(Records excerpted from a collection)
BEGIN

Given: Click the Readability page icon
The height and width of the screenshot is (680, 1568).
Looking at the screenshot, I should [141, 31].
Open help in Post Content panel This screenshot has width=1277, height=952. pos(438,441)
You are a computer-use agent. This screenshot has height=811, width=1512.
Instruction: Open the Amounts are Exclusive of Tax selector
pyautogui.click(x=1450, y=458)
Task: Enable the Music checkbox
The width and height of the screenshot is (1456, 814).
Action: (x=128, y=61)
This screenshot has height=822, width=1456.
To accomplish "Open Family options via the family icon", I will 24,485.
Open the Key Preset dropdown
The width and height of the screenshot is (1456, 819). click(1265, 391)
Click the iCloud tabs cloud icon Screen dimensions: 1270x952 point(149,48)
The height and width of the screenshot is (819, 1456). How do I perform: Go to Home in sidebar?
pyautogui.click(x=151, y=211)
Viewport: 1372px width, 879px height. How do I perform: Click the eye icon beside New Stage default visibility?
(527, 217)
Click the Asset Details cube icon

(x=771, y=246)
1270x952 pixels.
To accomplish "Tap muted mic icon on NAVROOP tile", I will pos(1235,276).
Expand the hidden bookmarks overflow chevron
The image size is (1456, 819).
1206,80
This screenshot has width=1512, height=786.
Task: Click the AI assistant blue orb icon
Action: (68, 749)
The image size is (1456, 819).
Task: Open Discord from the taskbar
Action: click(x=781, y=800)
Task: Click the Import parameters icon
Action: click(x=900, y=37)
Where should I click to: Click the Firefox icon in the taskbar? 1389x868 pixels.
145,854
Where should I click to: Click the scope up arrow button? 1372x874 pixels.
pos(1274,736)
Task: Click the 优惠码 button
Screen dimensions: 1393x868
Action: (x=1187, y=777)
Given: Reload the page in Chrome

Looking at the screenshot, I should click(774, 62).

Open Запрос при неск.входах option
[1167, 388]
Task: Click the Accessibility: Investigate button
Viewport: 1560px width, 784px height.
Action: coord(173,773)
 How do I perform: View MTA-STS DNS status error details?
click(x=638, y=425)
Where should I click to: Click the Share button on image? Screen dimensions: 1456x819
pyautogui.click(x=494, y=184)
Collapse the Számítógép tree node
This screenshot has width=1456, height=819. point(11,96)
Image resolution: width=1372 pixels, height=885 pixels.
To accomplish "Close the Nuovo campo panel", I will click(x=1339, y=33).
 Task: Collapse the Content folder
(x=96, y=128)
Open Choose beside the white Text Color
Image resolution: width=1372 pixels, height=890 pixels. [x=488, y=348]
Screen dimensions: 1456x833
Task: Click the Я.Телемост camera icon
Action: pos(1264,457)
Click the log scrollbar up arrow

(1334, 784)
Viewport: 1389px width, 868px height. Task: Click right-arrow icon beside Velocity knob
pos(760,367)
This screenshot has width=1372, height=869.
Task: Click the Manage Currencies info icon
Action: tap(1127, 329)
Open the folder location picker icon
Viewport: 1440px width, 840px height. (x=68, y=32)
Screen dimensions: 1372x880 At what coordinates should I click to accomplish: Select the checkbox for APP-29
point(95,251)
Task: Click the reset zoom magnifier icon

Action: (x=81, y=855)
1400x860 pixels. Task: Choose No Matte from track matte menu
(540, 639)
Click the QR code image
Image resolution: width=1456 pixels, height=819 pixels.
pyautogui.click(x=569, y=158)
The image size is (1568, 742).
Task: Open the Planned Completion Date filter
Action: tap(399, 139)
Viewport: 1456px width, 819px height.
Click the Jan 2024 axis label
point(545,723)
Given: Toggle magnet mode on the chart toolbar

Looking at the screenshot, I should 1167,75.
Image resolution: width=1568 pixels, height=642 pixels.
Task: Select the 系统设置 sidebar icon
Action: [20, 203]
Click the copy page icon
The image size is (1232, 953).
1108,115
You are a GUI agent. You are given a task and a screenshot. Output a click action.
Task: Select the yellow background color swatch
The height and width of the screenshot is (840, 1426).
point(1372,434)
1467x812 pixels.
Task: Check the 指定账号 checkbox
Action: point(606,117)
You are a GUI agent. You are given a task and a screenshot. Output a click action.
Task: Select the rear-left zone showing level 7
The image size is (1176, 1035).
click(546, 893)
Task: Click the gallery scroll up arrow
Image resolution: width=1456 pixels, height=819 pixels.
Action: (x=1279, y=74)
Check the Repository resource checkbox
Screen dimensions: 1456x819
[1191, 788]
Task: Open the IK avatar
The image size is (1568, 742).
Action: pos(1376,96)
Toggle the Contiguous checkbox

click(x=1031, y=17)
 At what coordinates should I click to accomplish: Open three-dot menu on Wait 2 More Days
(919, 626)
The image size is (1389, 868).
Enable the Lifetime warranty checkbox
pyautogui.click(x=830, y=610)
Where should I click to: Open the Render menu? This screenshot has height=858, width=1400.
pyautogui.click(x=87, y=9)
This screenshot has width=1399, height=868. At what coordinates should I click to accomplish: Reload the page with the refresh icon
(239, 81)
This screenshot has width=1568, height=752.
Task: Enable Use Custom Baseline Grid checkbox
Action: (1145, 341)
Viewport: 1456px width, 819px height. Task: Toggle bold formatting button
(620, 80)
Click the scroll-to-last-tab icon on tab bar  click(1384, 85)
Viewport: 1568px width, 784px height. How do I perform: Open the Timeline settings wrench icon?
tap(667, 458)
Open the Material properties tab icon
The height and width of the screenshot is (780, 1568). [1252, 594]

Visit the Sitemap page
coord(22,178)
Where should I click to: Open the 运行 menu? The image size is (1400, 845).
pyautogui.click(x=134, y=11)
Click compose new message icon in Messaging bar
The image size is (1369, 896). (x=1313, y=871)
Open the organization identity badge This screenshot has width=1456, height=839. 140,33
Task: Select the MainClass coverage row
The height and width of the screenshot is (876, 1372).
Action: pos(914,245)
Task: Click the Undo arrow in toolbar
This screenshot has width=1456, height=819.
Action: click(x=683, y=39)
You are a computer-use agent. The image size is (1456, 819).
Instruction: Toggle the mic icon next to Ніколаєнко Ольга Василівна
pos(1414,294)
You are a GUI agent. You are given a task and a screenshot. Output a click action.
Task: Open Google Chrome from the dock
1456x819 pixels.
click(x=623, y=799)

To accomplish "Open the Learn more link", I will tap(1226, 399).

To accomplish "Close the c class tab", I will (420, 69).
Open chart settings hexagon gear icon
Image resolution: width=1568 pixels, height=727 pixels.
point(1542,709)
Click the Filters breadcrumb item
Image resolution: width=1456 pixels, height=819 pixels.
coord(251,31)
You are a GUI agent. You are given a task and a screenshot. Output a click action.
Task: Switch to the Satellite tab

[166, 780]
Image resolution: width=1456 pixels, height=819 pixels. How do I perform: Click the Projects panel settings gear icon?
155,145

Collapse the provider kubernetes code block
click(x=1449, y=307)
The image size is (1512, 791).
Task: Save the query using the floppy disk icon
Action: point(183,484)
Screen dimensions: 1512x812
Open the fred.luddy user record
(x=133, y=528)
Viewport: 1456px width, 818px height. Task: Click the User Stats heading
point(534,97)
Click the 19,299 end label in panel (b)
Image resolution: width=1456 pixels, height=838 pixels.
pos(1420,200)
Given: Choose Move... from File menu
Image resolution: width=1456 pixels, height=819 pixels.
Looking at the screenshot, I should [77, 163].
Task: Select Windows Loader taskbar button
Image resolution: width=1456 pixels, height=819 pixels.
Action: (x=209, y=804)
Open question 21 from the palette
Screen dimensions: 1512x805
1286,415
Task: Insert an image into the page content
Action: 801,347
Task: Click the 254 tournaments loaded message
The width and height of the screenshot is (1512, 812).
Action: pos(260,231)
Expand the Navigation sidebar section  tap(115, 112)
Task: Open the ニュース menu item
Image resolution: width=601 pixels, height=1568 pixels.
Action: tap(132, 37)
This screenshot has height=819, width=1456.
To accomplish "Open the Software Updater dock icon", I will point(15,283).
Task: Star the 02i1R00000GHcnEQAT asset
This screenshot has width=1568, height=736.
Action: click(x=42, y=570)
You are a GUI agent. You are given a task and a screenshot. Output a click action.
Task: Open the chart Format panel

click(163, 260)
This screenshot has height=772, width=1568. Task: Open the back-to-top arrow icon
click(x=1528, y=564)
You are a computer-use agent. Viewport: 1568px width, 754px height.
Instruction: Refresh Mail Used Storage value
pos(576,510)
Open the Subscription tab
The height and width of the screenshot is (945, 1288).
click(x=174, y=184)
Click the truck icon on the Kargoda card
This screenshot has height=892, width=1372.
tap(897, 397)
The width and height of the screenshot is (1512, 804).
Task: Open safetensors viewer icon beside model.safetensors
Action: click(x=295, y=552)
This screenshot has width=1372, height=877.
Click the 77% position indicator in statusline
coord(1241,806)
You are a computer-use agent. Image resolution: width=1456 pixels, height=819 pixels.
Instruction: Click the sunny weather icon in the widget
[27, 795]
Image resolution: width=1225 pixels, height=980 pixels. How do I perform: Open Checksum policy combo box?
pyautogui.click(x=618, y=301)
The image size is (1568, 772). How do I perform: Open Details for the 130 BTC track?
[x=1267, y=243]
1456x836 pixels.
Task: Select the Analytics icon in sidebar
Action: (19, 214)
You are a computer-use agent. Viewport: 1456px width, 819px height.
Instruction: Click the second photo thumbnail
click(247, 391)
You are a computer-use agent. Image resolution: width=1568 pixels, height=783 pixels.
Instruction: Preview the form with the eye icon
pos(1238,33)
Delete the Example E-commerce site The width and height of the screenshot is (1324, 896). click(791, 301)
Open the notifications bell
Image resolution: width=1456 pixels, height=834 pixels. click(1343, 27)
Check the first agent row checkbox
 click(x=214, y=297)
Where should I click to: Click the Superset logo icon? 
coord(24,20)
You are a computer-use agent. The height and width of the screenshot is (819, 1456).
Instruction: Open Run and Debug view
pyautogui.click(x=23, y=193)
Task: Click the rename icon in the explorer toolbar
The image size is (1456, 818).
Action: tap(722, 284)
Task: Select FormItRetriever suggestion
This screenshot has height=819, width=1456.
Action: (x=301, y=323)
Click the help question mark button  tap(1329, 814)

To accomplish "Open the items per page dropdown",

END

| Exercise goal |
Whenever a line of the data includes "Close", copy that line.

| Task answer |
To accomplish "Close the Nuovo campo panel", I will click(x=1339, y=33).
To accomplish "Close the c class tab", I will (420, 69).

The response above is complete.